Vous avez mentionné plus tôt que vous dirigiez également votre propre entreprise, pourriez-vous nous en dire un peu plus à ce sujet?

Au cours des deux dernières années, j’ai eu l’occasion de m’aventurer dans l’entrepreneuriat et j’ai fondé ma propre entreprise que j’ai appelée Our Well Being (notre bien-être). L’acronyme « O-U-R » signifie Outreach, Understanding et Research Well Being (sensibilisation, compréhension et recherche sur le bien-être). Cela m’a permis de réaliser divers projets impliquant l’évaluation de programmes, la rédaction de rapports pour différents organismes à but non lucratif, en plus d’avoir l’occasion de soutenir des projets familiaux, tous axés sur le bien-être. Je bien hâte de voir où cela me conduira, parallèlement à ma carrière universitaire et à mes recherches à l’Université McMaster.

L’un des projets qui me tiennent particulièrement à cœur consiste à aider les jeunes qui ont été pris en charge par le système de protection de l’enfance à réussir dans les métiers du bâtiment et de la construction. C’étaient deux domaines que je ne connaissais pas du tout au départ. Au cours de la première année où j’ai dirigé ce programme, je me suis efforcée de créer des liens avec ces secteurs et celui de la protection de l’enfance, ainsi qu’avec les personnes concernées. J’ai appris énormément; j’ai assumé le rôle de courtière de connaissances entre les deux milieux, tout en élaborant un programme destiné à aider les jeunes, au terme de leur prise en charge, à s’intégrer dans le monde du travail et la communauté.

En vous basant sur votre expérience et vos réalisations dans ce domaine, quels conseils donneriez-vous à d’autres chercheuses et chercheurs, principalement à celles et ceux qui s’intéressent aux questions familiales?
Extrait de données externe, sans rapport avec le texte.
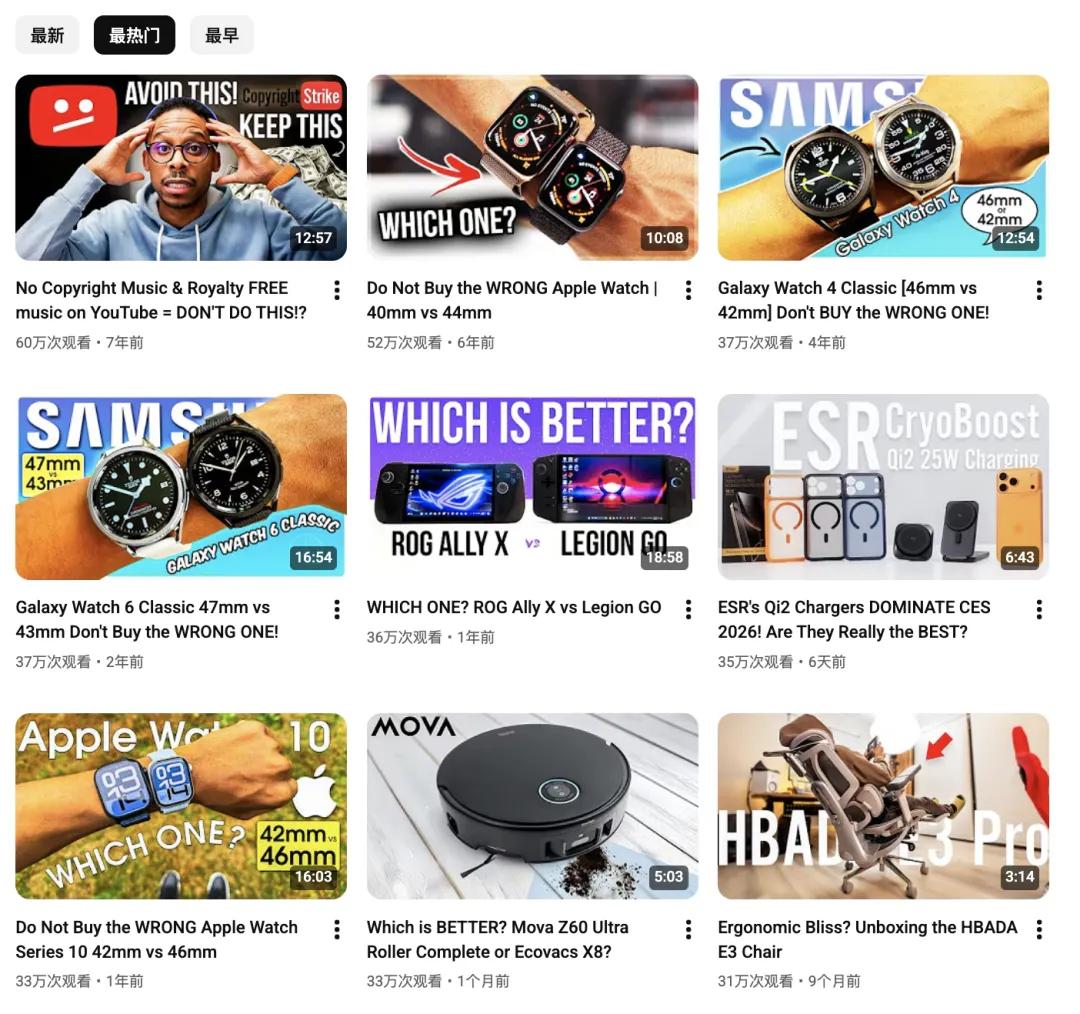Screen dimensions: 1080x1014
Task: Select the 最热门 sort filter chip
Action: [134, 35]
Impliquer les familles. Que vous employiez des méthodes de recherche qualitatives, quantitatives ou mixtes, il est crucial de donner la parole aux familles. Je coenseigne un cours intitulé « Family Engagement in Research » (la participation des familles à la recherche) à l’Université McMaster, au centre CanChild. Ce cours réunit des chercheuses et chercheurs, des stagiaires et des familles partenaires en vue d’aborder divers sujets, notamment l’éthique, les obstacles à la participation, les chartes de projet, la rémunération et l’importance de demander aux familles comment elles souhaitent s’engager.

Il est essentiel d’impliquer les familles de manière significative et appropriée dès le départ. Leur contribution façonne les travaux de recherche afin qu’ils soient plus utiles et pertinents.

Emily Kenny est coordonnatrice à la mobilisation des connaissances à l’Institut Vanier de la famille.